## INFORMATION SHOWN

-*-

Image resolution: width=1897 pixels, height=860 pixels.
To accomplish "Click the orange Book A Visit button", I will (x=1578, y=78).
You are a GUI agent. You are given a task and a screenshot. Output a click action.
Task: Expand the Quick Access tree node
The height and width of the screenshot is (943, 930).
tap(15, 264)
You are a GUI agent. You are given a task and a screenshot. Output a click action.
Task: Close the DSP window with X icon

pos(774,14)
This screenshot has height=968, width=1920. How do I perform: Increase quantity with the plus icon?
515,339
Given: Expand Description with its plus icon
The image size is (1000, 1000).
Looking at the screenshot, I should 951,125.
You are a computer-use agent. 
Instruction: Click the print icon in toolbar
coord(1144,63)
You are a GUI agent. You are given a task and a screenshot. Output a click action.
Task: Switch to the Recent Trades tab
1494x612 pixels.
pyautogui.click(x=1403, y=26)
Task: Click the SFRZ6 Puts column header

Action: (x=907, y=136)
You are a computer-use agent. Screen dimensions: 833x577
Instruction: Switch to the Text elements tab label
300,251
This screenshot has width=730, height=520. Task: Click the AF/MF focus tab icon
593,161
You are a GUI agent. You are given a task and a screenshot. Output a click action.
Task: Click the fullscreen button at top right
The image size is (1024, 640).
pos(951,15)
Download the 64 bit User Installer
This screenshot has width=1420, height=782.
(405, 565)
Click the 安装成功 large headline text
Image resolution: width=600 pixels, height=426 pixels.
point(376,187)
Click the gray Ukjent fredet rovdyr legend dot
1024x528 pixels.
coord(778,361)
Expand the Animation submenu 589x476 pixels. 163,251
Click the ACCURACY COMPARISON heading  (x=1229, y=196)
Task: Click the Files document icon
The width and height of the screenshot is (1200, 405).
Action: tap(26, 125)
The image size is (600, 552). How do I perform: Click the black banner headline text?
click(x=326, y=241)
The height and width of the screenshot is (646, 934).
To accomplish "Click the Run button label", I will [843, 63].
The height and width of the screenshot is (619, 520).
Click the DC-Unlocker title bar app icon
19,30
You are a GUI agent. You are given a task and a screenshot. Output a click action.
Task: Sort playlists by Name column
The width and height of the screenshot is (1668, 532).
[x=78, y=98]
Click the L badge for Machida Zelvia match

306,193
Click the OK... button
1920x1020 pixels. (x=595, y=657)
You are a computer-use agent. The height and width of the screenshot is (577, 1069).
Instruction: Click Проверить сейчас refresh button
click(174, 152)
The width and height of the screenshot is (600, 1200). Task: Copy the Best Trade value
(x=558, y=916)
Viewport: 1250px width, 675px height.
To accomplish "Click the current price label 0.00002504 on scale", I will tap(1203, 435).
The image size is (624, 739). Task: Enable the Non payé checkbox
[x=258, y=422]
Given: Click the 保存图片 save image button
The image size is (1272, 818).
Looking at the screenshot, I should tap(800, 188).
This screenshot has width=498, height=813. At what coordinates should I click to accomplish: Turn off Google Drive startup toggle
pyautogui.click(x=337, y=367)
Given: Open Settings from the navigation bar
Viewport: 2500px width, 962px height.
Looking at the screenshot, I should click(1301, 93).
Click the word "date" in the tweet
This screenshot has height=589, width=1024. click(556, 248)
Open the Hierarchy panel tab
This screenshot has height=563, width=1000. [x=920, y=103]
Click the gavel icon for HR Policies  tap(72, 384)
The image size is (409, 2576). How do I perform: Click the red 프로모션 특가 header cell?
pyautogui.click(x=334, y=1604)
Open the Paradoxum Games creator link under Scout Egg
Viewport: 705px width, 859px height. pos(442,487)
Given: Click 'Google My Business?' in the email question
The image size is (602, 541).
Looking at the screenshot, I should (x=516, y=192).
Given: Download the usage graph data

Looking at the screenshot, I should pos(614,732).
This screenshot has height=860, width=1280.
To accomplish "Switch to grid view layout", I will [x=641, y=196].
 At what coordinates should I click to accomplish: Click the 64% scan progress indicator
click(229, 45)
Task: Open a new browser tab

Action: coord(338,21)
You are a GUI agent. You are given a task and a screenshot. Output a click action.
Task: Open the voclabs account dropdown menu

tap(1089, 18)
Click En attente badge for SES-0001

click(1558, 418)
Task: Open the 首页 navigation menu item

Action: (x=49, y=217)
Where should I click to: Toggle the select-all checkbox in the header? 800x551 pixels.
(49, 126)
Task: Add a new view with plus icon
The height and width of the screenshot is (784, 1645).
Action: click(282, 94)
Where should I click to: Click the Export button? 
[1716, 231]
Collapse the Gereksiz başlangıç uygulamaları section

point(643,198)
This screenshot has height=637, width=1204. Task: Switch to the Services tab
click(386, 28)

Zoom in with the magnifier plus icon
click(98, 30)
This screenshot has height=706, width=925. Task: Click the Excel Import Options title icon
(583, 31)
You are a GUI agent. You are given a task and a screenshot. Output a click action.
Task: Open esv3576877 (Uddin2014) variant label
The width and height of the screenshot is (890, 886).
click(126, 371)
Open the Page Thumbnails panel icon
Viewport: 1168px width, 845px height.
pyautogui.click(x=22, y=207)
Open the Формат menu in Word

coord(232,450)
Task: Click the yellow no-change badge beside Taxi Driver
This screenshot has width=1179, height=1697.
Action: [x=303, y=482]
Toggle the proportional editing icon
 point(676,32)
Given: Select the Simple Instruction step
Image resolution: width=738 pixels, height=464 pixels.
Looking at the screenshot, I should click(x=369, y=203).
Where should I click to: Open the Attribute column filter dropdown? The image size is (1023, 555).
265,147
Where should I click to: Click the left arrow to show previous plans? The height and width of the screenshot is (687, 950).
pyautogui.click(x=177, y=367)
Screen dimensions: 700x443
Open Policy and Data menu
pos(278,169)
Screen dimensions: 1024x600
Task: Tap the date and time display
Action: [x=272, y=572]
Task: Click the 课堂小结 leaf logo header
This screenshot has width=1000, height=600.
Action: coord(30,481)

-*-

Every record in the listing above is to be copied exactly.

Image resolution: width=1897 pixels, height=860 pixels.
To accomplish "Click the orange Book A Visit button", I will (x=1578, y=78).
You are a GUI agent. You are given a task and a screenshot. Output a click action.
Task: Expand the Quick Access tree node
The height and width of the screenshot is (943, 930).
tap(15, 264)
You are a GUI agent. You are given a task and a screenshot. Output a click action.
Task: Close the DSP window with X icon

pos(774,14)
This screenshot has height=968, width=1920. How do I perform: Increase quantity with the plus icon?
515,339
Given: Expand Description with its plus icon
The image size is (1000, 1000).
Looking at the screenshot, I should 951,125.
You are a computer-use agent. 
Instruction: Click the print icon in toolbar
coord(1144,63)
You are a GUI agent. You are given a task and a screenshot. Output a click action.
Task: Switch to the Recent Trades tab
1494x612 pixels.
pyautogui.click(x=1403, y=26)
Task: Click the SFRZ6 Puts column header

Action: (x=907, y=136)
You are a computer-use agent. Screen dimensions: 833x577
Instruction: Switch to the Text elements tab label
300,251
This screenshot has width=730, height=520. Task: Click the AF/MF focus tab icon
593,161
You are a GUI agent. You are given a task and a screenshot. Output a click action.
Task: Click the fullscreen button at top right
The image size is (1024, 640).
pos(951,15)
Download the 64 bit User Installer
This screenshot has width=1420, height=782.
(405, 565)
Click the 安装成功 large headline text
Image resolution: width=600 pixels, height=426 pixels.
point(376,187)
Click the gray Ukjent fredet rovdyr legend dot
1024x528 pixels.
coord(778,361)
Expand the Animation submenu 589x476 pixels. 163,251
Click the ACCURACY COMPARISON heading  (x=1229, y=196)
Task: Click the Files document icon
The width and height of the screenshot is (1200, 405).
Action: tap(26, 125)
The image size is (600, 552). How do I perform: Click the black banner headline text?
click(x=326, y=241)
The height and width of the screenshot is (646, 934).
To accomplish "Click the Run button label", I will [843, 63].
The height and width of the screenshot is (619, 520).
Click the DC-Unlocker title bar app icon
19,30
You are a GUI agent. You are given a task and a screenshot. Output a click action.
Task: Sort playlists by Name column
The width and height of the screenshot is (1668, 532).
[x=78, y=98]
Click the L badge for Machida Zelvia match

306,193
Click the OK... button
1920x1020 pixels. (x=595, y=657)
You are a computer-use agent. The height and width of the screenshot is (577, 1069).
Instruction: Click Проверить сейчас refresh button
click(174, 152)
The width and height of the screenshot is (600, 1200). Task: Copy the Best Trade value
(x=558, y=916)
Viewport: 1250px width, 675px height.
To accomplish "Click the current price label 0.00002504 on scale", I will tap(1203, 435).
The image size is (624, 739). Task: Enable the Non payé checkbox
[x=258, y=422]
Given: Click the 保存图片 save image button
The image size is (1272, 818).
Looking at the screenshot, I should tap(800, 188).
This screenshot has width=498, height=813. At what coordinates should I click to accomplish: Turn off Google Drive startup toggle
pyautogui.click(x=337, y=367)
Given: Open Settings from the navigation bar
Viewport: 2500px width, 962px height.
Looking at the screenshot, I should click(1301, 93).
Click the word "date" in the tweet
This screenshot has height=589, width=1024. click(556, 248)
Open the Hierarchy panel tab
This screenshot has height=563, width=1000. [x=920, y=103]
Click the gavel icon for HR Policies  tap(72, 384)
The image size is (409, 2576). How do I perform: Click the red 프로모션 특가 header cell?
pyautogui.click(x=334, y=1604)
Open the Paradoxum Games creator link under Scout Egg
Viewport: 705px width, 859px height. pos(442,487)
Given: Click 'Google My Business?' in the email question
The image size is (602, 541).
Looking at the screenshot, I should (x=516, y=192).
Given: Download the usage graph data

Looking at the screenshot, I should pos(614,732).
This screenshot has height=860, width=1280.
To accomplish "Switch to grid view layout", I will [x=641, y=196].
 At what coordinates should I click to accomplish: Click the 64% scan progress indicator
click(229, 45)
Task: Open a new browser tab

Action: coord(338,21)
You are a GUI agent. You are given a task and a screenshot. Output a click action.
Task: Open the voclabs account dropdown menu

tap(1089, 18)
Click En attente badge for SES-0001

click(1558, 418)
Task: Open the 首页 navigation menu item

Action: (x=49, y=217)
Where should I click to: Toggle the select-all checkbox in the header? 800x551 pixels.
(49, 126)
Task: Add a new view with plus icon
The height and width of the screenshot is (784, 1645).
Action: click(282, 94)
Where should I click to: Click the Export button? 
[1716, 231]
Collapse the Gereksiz başlangıç uygulamaları section

point(643,198)
This screenshot has height=637, width=1204. Task: Switch to the Services tab
click(386, 28)

Zoom in with the magnifier plus icon
click(98, 30)
This screenshot has height=706, width=925. Task: Click the Excel Import Options title icon
(583, 31)
You are a GUI agent. You are given a task and a screenshot. Output a click action.
Task: Open esv3576877 (Uddin2014) variant label
The width and height of the screenshot is (890, 886).
click(126, 371)
Open the Page Thumbnails panel icon
Viewport: 1168px width, 845px height.
pyautogui.click(x=22, y=207)
Open the Формат menu in Word

coord(232,450)
Task: Click the yellow no-change badge beside Taxi Driver
This screenshot has width=1179, height=1697.
Action: [x=303, y=482]
Toggle the proportional editing icon
 point(676,32)
Given: Select the Simple Instruction step
Image resolution: width=738 pixels, height=464 pixels.
Looking at the screenshot, I should click(x=369, y=203).
Where should I click to: Open the Attribute column filter dropdown? The image size is (1023, 555).
265,147
Where should I click to: Click the left arrow to show previous plans? The height and width of the screenshot is (687, 950).
pyautogui.click(x=177, y=367)
Screen dimensions: 700x443
Open Policy and Data menu
pos(278,169)
Screen dimensions: 1024x600
Task: Tap the date and time display
Action: [x=272, y=572]
Task: Click the 课堂小结 leaf logo header
This screenshot has width=1000, height=600.
Action: coord(30,481)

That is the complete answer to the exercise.